Ziya Gökalp (1875-1924) bir Zaza Türküdür. Çocukluğunun geçtiği Diyarbakır’da önce dini sonra medeni eğitim almıştır. 18 yaşında İstanbul’a gelip Baytar Mektebi’ne yazılmıştır. Genç Türkler hareketinden etkilenmiştir. Kendini sosyal bilimlerde yetiştirmiştir. İlk Türk sosyolog odur denebilir. Üniversitede (darülfünun) sosyoloji dersleri vermiştir. Ölümünden bir yıl önce 1923’te yayınladığı “Türkçülüğün Esasları” adlı kitabı, ömrü boyunca yaptığı çalışmalarını topladığı klasik bir eserdir. Bu kitap var olanların derlemesi olmaktan çok, yapılması gerekenleri anlatır. Kitap iki bölümdür. Birinci bölüm Türkçülüğün özünü anlatır. İkinci bölüm Türkçülüğün eylem programıdır. Bu programın 1. Dilde, 2. Estetikte, 3. Ahlakta, 4. Hukukta, 5. Dinde, 6. İktisatta, 7. Siyasette, 8. Felsefede Türkçülük olmak üzere 8 alt bölümü vardır. Kitabın 17 Şubat 1923’te yapılan İzmir İktisat Kongresi’nden önce mi sonra mı yayınlandığını tespit edemedim. Ama ikisi de aynı yıldadır. Dönemin sosyalist fikriyatından da etkilenen Ziya Gökalp, iktisadi Türkçülüğü şöyle anlatır: “Türkler eskiden göçebe hayatı yaşardı. Şimdi ise yerleşik hayata geçilmiş, bu da ekonomik yapılanmayı değiştirmiştir. Solidarizmle yani dayanışmayla, Türklerin iktisadi problemleri çözebileceğine inanıyorum. Ferdi mülkiyeti ortadan kaldırmaksızın, milli serveti fertlere kaptırmamak, umumun menfaatine sarf etmek üzere muhafazasına ve üretilmesine çalışmak gerekir.” Ziya Gökalp kitabını “Ey bugünün gençliği! Bütün bu işlerin yapılması asırlardan beri seni bekliyor” diye bitirmiştir.

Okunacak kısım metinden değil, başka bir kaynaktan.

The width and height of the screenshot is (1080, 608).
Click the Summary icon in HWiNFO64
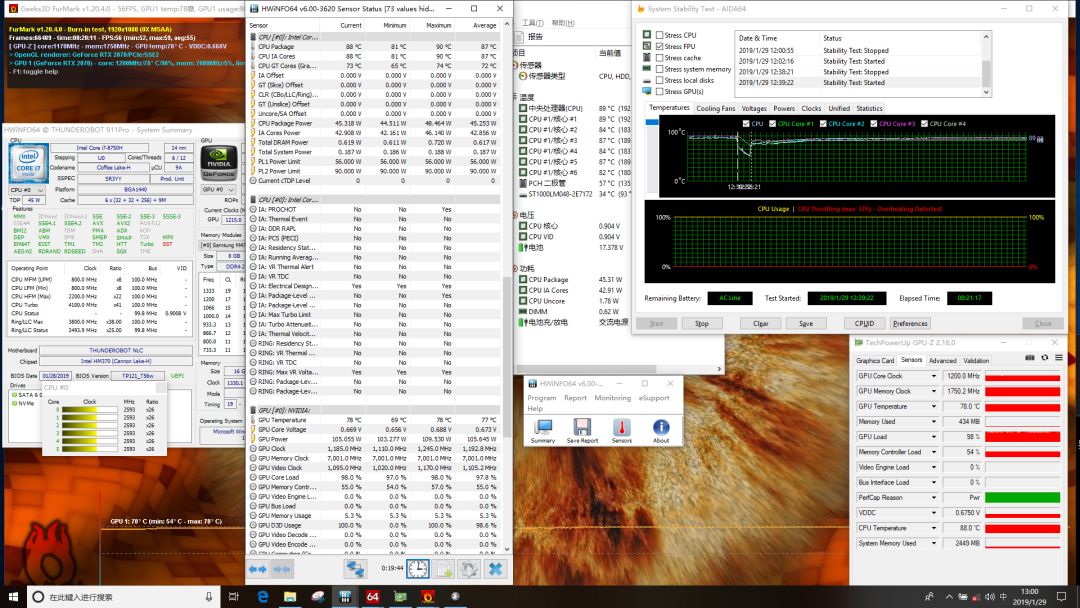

GÜNEŞİN ALTINDA YENİ BİR ŞEY YOK

Müslümanların Tevrat ve Zebur diye adlandırdıkları kutsal kitap Ahdi Atik’in, Hazreti Süleyman’a hitaben yazılan ‘öğretmenin sözleri’ suresinde şöyle yazar: (1:9 ve 10) “Olmuş olan olacak olandır ve yapılmış olan yapılacak olandır ve güneşin altında yeni hiçbir şey yoktur.” Ziya Gökalp’ın 8 maddelik Türkçülük programında yer alan ilkeler özü itibarıyla bugün de geçerlidir. Çünkü dar anlamda iktisadi kalkınma geniş anlamda gelişme yani “çağdaş uygarlık düzeyine ulaşma” çok bileşenli bir oluşumdur. Bunlardan sadece birini iyileştirmekle gelişme olmaz. Temel soru şudur: Gelişme bireyden mi, toplumdan mı başlar? Soruyu bir başka şekilde soralım. Bireyler, gelişmemiş olduğu için mi, toplum geri kalmıştır, yoksa toplum yani sosyal kurumlar gelişmemiş olduğu için mi bireyler gelişememiştir?

SÖZÜM MECLİSTEN İÇERİDİR

“Sözüm meclisten dışarı” diyerek söze başlamak kadar sahtekarlık olmaz. Eğer bir konuşma, o mecliste bulunanları ilgilendirmiyor ve onlarda vicdani bir özeleştiriye yol açmıyorsa, bu bir mastürbasyondur. Katılımcıların gelişmesine katkısı yoktur. “Bizler iyi, dışarıdakiler kötü” tam bir kısır döngüdür. Laikler iyi, İslamcılar kötü; ya da tam tersi İslamcılar iyi, laikler kötü nakaratı, kapsayıcı toplumsal gelişmenin önündeki en büyük engeldir. İyi insan, başkasına iyiliği dokunandır. Ziya Gökalp’ın en önemli sözü “Hak yok, vazife vardır” özdeyişidir. Babalar, babalık vazifesini yapsa, eşi ve çocukları haklarını almış olur. Çocuklar ve anneler vazifesini yapsa, babaların hakkı yenmemiş olur. İşveren vazifesini yapsa, işgörenin hakkı; işgören vazifesini yapsa işverenin hakkı kendiliğinden korunur. Şurası açık ki; bireyler, vazifelerini yapmadıkça, sadece hak talep ederek haklarını koruyamaz.

SON SÖZ: Vazifesini yapmamak, başkalarının hakkını yemektir.